▶ Task instructions
Report how many lines in the entries below have the word "will" in them, and give no other words.

Stored items from a collection:
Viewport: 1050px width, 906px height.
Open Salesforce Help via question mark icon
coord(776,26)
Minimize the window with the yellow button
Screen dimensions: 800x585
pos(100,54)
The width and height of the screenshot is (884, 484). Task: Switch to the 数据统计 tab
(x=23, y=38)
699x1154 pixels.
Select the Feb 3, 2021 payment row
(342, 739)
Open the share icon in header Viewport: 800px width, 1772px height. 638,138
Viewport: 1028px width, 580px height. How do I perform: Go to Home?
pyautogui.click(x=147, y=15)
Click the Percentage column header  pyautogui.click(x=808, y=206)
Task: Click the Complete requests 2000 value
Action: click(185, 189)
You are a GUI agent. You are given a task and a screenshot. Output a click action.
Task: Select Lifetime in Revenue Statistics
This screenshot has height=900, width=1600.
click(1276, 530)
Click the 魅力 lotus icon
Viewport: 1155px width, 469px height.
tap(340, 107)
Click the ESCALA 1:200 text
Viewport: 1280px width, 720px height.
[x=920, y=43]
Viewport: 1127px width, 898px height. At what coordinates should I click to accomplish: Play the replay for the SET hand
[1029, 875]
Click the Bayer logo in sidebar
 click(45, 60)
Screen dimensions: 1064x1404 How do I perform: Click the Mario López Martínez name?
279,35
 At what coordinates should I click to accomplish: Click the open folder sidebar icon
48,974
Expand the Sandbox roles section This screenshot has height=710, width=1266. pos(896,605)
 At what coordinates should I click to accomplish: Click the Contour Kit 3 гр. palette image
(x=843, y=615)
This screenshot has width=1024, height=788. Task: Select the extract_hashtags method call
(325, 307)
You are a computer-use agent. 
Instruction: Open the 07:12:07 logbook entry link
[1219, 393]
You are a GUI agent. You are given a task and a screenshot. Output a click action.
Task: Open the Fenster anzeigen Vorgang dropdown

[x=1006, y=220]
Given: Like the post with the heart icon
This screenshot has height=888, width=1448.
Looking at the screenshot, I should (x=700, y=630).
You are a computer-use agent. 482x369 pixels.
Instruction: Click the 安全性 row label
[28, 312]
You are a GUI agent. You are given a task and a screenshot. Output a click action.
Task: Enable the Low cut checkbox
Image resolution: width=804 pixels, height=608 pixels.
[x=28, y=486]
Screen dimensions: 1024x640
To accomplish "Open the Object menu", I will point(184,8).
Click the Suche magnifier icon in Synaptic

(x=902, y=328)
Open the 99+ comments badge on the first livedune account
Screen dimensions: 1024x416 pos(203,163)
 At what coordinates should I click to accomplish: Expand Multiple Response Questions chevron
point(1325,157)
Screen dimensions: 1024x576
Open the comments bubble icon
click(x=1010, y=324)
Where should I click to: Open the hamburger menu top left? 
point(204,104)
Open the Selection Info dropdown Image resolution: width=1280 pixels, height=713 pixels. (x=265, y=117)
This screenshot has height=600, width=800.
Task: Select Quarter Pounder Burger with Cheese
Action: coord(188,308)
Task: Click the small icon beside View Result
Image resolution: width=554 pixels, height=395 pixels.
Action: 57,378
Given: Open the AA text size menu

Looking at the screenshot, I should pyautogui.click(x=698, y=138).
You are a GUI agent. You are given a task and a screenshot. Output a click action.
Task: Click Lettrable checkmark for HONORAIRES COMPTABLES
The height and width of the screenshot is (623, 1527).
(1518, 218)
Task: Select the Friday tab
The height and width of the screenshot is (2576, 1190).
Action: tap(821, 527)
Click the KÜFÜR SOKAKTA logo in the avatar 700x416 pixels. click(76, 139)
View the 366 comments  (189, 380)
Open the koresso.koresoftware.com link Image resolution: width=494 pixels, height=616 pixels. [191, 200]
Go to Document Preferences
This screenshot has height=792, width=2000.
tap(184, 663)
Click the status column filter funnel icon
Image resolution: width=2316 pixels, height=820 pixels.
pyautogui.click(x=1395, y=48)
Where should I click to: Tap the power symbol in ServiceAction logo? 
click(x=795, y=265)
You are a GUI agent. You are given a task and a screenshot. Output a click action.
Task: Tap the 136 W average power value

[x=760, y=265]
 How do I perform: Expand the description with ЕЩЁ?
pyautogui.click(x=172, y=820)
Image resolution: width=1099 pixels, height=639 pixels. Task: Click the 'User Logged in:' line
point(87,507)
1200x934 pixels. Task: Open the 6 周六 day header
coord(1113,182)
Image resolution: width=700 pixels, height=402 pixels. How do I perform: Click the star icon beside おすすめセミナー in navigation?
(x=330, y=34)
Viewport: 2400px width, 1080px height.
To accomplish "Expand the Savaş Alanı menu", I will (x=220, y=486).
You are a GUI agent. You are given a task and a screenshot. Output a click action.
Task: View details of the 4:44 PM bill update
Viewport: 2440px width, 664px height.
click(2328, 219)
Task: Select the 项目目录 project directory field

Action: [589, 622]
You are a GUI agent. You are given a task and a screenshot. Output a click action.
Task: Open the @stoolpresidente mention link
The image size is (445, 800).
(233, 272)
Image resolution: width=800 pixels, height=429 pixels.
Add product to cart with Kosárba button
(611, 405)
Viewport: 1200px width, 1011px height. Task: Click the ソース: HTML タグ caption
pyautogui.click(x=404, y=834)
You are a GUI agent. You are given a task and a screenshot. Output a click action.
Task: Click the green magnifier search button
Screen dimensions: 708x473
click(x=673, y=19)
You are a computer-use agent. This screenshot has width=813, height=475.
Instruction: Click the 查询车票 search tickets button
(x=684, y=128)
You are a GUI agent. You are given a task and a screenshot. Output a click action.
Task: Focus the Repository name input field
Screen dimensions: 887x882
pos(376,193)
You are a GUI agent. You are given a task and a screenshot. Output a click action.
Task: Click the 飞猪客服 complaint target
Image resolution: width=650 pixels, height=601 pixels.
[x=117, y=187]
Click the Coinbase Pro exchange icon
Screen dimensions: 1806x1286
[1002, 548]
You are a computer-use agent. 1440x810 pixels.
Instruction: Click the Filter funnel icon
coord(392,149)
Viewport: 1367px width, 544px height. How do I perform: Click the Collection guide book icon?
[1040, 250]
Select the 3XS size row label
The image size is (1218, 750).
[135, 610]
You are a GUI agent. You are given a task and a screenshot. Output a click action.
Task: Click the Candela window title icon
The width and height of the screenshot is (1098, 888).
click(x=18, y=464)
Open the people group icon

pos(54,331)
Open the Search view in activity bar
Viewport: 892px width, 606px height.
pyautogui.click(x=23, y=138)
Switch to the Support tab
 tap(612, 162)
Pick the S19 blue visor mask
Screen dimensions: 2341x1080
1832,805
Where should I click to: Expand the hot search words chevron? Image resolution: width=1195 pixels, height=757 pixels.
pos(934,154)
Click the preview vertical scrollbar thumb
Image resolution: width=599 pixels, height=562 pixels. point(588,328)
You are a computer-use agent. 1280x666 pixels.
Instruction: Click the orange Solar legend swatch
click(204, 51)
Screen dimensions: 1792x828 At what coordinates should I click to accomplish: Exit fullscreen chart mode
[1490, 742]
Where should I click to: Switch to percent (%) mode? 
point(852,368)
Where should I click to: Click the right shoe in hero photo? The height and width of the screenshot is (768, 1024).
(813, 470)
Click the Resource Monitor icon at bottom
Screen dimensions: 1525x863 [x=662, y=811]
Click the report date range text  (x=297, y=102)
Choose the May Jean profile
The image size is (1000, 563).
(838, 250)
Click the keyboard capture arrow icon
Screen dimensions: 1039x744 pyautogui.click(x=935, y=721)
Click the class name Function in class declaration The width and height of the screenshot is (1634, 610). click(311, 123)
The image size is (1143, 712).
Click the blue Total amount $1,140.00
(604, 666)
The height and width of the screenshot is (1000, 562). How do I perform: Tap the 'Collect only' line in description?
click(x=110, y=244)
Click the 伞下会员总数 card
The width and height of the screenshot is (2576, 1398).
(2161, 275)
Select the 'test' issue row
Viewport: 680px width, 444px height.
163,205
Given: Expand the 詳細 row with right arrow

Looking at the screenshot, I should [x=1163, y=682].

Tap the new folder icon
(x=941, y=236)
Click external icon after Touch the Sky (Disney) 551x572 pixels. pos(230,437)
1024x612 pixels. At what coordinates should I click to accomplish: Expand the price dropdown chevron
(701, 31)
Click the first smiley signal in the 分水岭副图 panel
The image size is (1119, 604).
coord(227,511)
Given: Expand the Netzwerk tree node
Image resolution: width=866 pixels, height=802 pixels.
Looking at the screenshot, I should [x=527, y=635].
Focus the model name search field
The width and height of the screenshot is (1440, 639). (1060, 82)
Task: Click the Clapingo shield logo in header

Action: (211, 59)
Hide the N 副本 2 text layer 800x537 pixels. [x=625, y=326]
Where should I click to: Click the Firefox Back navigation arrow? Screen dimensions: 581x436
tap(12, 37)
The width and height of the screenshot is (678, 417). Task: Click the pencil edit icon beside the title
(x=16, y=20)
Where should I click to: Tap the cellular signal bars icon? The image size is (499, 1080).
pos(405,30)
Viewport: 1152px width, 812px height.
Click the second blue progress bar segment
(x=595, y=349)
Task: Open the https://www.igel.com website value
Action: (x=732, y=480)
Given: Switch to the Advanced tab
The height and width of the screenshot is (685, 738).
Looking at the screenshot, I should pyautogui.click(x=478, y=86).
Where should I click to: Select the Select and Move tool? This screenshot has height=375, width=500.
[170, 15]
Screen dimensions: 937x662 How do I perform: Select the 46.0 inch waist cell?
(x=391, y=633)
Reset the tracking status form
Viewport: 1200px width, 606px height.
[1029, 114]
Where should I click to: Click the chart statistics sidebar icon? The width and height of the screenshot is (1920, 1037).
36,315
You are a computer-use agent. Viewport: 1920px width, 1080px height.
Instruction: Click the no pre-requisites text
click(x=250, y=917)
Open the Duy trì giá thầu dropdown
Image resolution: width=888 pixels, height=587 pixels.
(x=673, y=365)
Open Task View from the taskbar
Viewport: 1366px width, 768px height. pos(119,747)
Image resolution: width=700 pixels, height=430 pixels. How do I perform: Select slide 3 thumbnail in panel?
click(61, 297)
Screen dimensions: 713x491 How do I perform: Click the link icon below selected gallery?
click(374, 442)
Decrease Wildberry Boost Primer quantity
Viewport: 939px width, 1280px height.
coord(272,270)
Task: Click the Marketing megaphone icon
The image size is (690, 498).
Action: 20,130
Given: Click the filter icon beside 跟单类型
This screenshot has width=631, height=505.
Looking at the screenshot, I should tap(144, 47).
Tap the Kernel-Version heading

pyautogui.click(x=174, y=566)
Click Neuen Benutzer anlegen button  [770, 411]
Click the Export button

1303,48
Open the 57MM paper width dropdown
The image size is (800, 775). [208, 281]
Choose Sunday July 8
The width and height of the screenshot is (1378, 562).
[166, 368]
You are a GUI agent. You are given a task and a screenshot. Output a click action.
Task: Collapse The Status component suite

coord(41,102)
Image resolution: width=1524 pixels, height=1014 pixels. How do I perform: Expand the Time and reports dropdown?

▶ Solution
2